(Data items)
## start

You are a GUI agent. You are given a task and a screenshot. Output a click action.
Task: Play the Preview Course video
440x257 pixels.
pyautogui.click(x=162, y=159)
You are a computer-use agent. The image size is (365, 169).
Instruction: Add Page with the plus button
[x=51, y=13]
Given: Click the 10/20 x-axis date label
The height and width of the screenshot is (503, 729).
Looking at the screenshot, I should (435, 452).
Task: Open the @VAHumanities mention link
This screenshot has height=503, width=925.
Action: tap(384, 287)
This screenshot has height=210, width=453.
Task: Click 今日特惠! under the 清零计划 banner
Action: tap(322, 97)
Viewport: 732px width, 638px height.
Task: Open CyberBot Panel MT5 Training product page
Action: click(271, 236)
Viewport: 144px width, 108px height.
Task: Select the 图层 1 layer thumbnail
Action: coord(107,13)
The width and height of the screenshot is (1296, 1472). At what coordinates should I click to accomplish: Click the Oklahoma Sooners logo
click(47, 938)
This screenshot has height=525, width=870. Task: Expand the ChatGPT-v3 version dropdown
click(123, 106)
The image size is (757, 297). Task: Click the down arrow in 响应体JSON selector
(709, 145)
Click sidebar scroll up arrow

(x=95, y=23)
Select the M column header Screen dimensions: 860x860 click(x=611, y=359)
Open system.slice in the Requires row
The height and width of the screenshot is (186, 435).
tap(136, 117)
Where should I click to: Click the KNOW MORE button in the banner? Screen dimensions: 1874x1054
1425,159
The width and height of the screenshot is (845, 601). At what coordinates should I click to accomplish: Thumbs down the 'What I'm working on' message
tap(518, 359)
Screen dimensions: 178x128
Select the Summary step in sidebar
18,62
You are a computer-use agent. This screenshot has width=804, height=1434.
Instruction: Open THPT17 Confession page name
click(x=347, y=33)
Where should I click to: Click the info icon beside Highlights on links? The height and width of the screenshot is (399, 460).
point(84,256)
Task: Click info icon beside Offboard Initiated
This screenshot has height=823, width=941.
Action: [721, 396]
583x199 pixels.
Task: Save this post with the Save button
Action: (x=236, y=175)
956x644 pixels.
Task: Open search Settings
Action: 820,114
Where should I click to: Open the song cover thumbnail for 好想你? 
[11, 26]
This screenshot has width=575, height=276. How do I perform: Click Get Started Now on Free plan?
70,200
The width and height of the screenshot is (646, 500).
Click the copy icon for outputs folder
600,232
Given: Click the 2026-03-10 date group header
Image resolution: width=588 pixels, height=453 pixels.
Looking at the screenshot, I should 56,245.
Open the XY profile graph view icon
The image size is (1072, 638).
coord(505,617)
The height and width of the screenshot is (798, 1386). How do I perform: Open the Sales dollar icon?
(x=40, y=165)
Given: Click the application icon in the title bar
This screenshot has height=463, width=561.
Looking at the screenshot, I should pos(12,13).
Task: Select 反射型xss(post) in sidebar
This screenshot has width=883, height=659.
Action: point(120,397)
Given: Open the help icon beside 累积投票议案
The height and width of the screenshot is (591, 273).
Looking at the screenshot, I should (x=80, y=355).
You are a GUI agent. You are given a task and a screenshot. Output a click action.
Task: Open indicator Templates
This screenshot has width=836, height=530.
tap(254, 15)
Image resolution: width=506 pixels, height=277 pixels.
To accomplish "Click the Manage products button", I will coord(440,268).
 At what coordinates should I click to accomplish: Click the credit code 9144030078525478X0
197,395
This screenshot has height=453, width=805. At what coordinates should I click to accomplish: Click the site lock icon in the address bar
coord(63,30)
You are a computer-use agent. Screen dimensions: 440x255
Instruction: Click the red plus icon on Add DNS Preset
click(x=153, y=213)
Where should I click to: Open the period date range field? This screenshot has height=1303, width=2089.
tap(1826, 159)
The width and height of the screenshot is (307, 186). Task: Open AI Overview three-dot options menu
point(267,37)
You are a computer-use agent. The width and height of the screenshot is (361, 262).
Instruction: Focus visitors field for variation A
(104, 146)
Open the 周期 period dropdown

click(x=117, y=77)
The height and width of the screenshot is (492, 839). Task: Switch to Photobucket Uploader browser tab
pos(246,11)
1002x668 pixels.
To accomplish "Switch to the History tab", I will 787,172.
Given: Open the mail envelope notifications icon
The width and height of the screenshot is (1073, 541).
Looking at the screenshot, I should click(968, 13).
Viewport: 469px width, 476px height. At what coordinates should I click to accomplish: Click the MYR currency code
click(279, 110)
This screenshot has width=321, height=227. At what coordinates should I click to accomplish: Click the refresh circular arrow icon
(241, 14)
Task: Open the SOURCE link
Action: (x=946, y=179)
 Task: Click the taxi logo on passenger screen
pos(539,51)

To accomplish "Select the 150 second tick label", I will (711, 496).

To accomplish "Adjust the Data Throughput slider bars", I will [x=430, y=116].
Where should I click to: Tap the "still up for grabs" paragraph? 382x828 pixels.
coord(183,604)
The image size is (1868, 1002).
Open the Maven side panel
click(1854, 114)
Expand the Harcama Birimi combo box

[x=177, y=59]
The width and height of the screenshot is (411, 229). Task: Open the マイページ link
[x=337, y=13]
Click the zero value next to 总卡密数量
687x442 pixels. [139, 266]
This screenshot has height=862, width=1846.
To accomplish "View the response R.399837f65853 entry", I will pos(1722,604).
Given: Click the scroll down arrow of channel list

## end

[Objective]: Rewrite all the entries above, replacing "Where should I click to" with "Where do I click to" and leaving everything else unchanged.

[Exercise solution]:
You are a GUI agent. You are given a task and a screenshot. Output a click action.
Task: Play the Preview Course video
440x257 pixels.
pyautogui.click(x=162, y=159)
You are a computer-use agent. The image size is (365, 169).
Instruction: Add Page with the plus button
[x=51, y=13]
Given: Click the 10/20 x-axis date label
The height and width of the screenshot is (503, 729).
Looking at the screenshot, I should (435, 452).
Task: Open the @VAHumanities mention link
This screenshot has height=503, width=925.
Action: tap(384, 287)
This screenshot has height=210, width=453.
Task: Click 今日特惠! under the 清零计划 banner
Action: tap(322, 97)
Viewport: 732px width, 638px height.
Task: Open CyberBot Panel MT5 Training product page
Action: click(271, 236)
Viewport: 144px width, 108px height.
Task: Select the 图层 1 layer thumbnail
Action: coord(107,13)
The width and height of the screenshot is (1296, 1472). At what coordinates should I click to accomplish: Click the Oklahoma Sooners logo
click(47, 938)
This screenshot has height=525, width=870. Task: Expand the ChatGPT-v3 version dropdown
click(123, 106)
The image size is (757, 297). Task: Click the down arrow in 响应体JSON selector
(709, 145)
Click sidebar scroll up arrow

(x=95, y=23)
Select the M column header Screen dimensions: 860x860 click(x=611, y=359)
Open system.slice in the Requires row
The height and width of the screenshot is (186, 435).
tap(136, 117)
Where do I click to: Click the KNOW MORE button in the banner? Screen dimensions: 1874x1054
1425,159
The width and height of the screenshot is (845, 601). At what coordinates should I click to accomplish: Thumbs down the 'What I'm working on' message
tap(518, 359)
Screen dimensions: 178x128
Select the Summary step in sidebar
18,62
You are a computer-use agent. This screenshot has width=804, height=1434.
Instruction: Open THPT17 Confession page name
click(x=347, y=33)
Where do I click to: Click the info icon beside Highlights on links? The height and width of the screenshot is (399, 460).
point(84,256)
Task: Click info icon beside Offboard Initiated
This screenshot has height=823, width=941.
Action: [721, 396]
583x199 pixels.
Task: Save this post with the Save button
Action: (x=236, y=175)
956x644 pixels.
Task: Open search Settings
Action: 820,114
Where do I click to: Open the song cover thumbnail for 好想你? 
[11, 26]
This screenshot has width=575, height=276. How do I perform: Click Get Started Now on Free plan?
70,200
The width and height of the screenshot is (646, 500).
Click the copy icon for outputs folder
600,232
Given: Click the 2026-03-10 date group header
Image resolution: width=588 pixels, height=453 pixels.
Looking at the screenshot, I should 56,245.
Open the XY profile graph view icon
The image size is (1072, 638).
coord(505,617)
The height and width of the screenshot is (798, 1386). How do I perform: Open the Sales dollar icon?
(x=40, y=165)
Given: Click the application icon in the title bar
This screenshot has height=463, width=561.
Looking at the screenshot, I should pos(12,13).
Task: Select 反射型xss(post) in sidebar
This screenshot has width=883, height=659.
Action: point(120,397)
Given: Open the help icon beside 累积投票议案
The height and width of the screenshot is (591, 273).
Looking at the screenshot, I should (x=80, y=355).
You are a GUI agent. You are given a task and a screenshot. Output a click action.
Task: Open indicator Templates
This screenshot has width=836, height=530.
tap(254, 15)
Image resolution: width=506 pixels, height=277 pixels.
To accomplish "Click the Manage products button", I will coord(440,268).
 At what coordinates should I click to accomplish: Click the credit code 9144030078525478X0
197,395
This screenshot has height=453, width=805. At what coordinates should I click to accomplish: Click the site lock icon in the address bar
coord(63,30)
You are a computer-use agent. Screen dimensions: 440x255
Instruction: Click the red plus icon on Add DNS Preset
click(x=153, y=213)
Where do I click to: Open the period date range field? This screenshot has height=1303, width=2089.
tap(1826, 159)
The width and height of the screenshot is (307, 186). Task: Open AI Overview three-dot options menu
point(267,37)
You are a computer-use agent. The width and height of the screenshot is (361, 262).
Instruction: Focus visitors field for variation A
(104, 146)
Open the 周期 period dropdown

click(x=117, y=77)
The height and width of the screenshot is (492, 839). Task: Switch to Photobucket Uploader browser tab
pos(246,11)
1002x668 pixels.
To accomplish "Switch to the History tab", I will 787,172.
Given: Open the mail envelope notifications icon
The width and height of the screenshot is (1073, 541).
Looking at the screenshot, I should click(968, 13).
Viewport: 469px width, 476px height. At what coordinates should I click to accomplish: Click the MYR currency code
click(279, 110)
This screenshot has width=321, height=227. At what coordinates should I click to accomplish: Click the refresh circular arrow icon
(241, 14)
Task: Open the SOURCE link
Action: (x=946, y=179)
 Task: Click the taxi logo on passenger screen
pos(539,51)

To accomplish "Select the 150 second tick label", I will (711, 496).

To accomplish "Adjust the Data Throughput slider bars", I will [x=430, y=116].
Where do I click to: Tap the "still up for grabs" paragraph? 382x828 pixels.
coord(183,604)
The image size is (1868, 1002).
Open the Maven side panel
click(1854, 114)
Expand the Harcama Birimi combo box

[x=177, y=59]
The width and height of the screenshot is (411, 229). Task: Open the マイページ link
[x=337, y=13]
Click the zero value next to 总卡密数量
687x442 pixels. [139, 266]
This screenshot has height=862, width=1846.
To accomplish "View the response R.399837f65853 entry", I will pos(1722,604).
Given: Click the scroll down arrow of channel list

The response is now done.